Evidentiary hearings on gang cases are complicated. Because they’ve charged Eppinger under the gang statute, the state has to prove that Eppinger was a member of YSL, that YSL is a criminal street gang, and that the attempted murder was in furtherance of the goals of the gang. Georgia law allows all that evidence to be used in the trials of all the other alleged gang members charged under the same statute.
Eppinger rapped under the moniker “Bad Bhris” as a YSL rapper.
I note in passing that the district attorney’s office said in their emergency filing for a stay of the bond order that Eppinger continues to be in communication with other gang members. They’re plainly monitoring his Instagram account. Every day he’s in prison appears to make their job of proving he’s a gang member a little easier.
Nonetheless, that process takes time and labor to investigate. The Eppinger case had 90 days on the clock. Willis apparently wanted to give the police as many of those days as possible to build the case. Only, a night court judge didn’t get the memo … because if an assistant district attorney explained in court exactly what investigators had been doing, it would have potentially tipped off the rest of the gang about how screwed they were.
When I asked why Eppinger hadn’t been indicted yet, Willis answered, “We're making sure that we collect all the evidence that needs to be listened to, that needs to be looked at. We're looking into social media. When we bring down an indictment, that it will be an indictment that is complete and hold him and others responsible for all of their actions.”
I asked Willis if the Eppinger case is tied to the large gang case she mentioned a few weeks ago, that would emerge at the end of April. “I ask you to wait. Time will tell.” I then asked directly if she anticipated indicting Young Thug, Gunna, Unfoonk and other YSL members.
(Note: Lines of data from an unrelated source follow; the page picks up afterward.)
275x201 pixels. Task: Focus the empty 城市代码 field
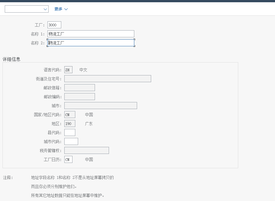click(71, 142)
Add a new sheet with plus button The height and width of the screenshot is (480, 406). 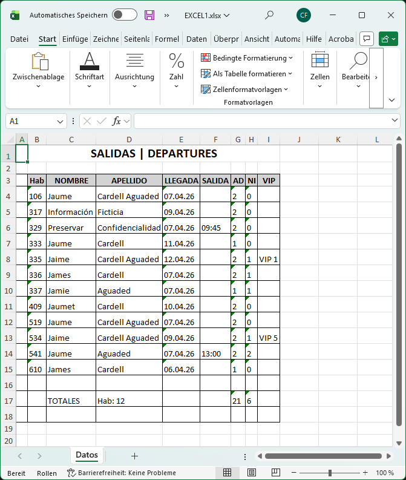(x=134, y=456)
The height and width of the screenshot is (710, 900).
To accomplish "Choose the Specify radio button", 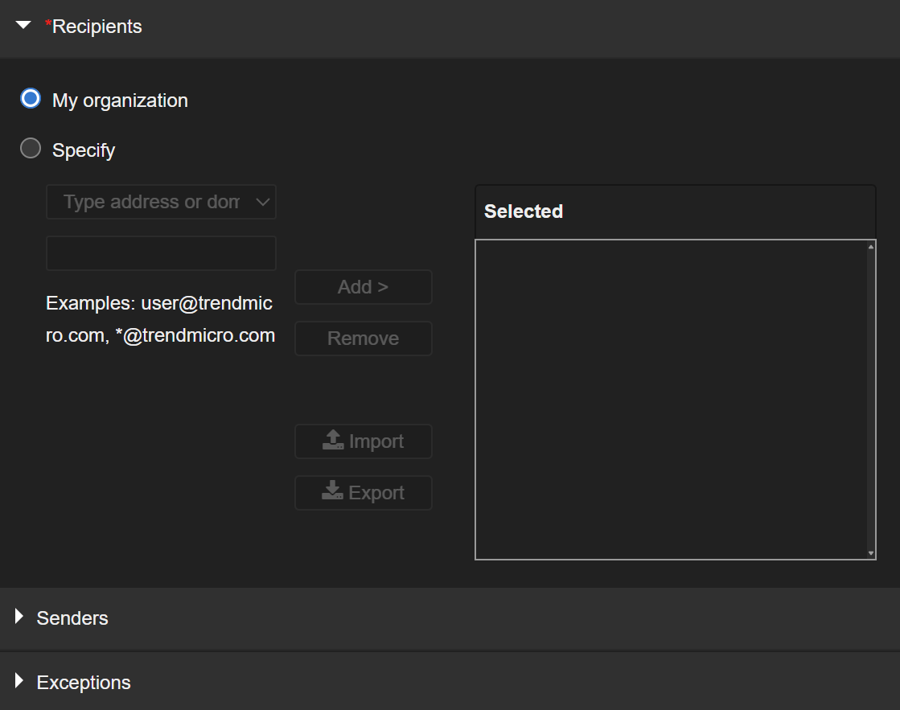I will pyautogui.click(x=31, y=149).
“I anticipate indicting anyone who commits an act of violence within my community,” she replied. “I anticipate doing it within 90 days. And I am not impressed with the fact that you are a rapper, that's not going to keep you from being indicted by this office. And if they've committed acts of violence, and if we have enough evidence to substantiate that, you're going to see indictments.”
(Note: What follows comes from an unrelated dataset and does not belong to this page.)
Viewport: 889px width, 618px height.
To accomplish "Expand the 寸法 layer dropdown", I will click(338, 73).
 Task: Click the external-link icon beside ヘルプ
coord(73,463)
The assembled prosecutors and police officers behind her meticulously avoided making eye contact with me as I asked that. I smirked.
“It is an unfortunate reality that we have some people that choose to use their fame to promote gangs,” she added, describing the connection between Atlanta’s music industry and gang violence. “We have some people that are rappers, some of which you have named, that are doing acts of violence. And if they do it within this county, they're going to find themselves indicted, and eventually convicted.”
When I first heard that a judge had given Eppinger a bond, I was outraged. I am, frankly, still a little outraged. Not just for the basic horror of it, but for how the public would predictably react to the news: calls for heads to roll, and a deepening of skepticism about the judicial process in Fulton County … and of the all the principles that provide for bonds under other conditions where mercy and common sense should prevail. I’m not talking about Eppinger here; I’m talking about some other nameless fool who probably does merit an ankle monitor and a chance at a return to a productive life, whose plea for mercy would be drowned in cynical cries for revenge.
Bond for Eppinger makes justice harder to find for others.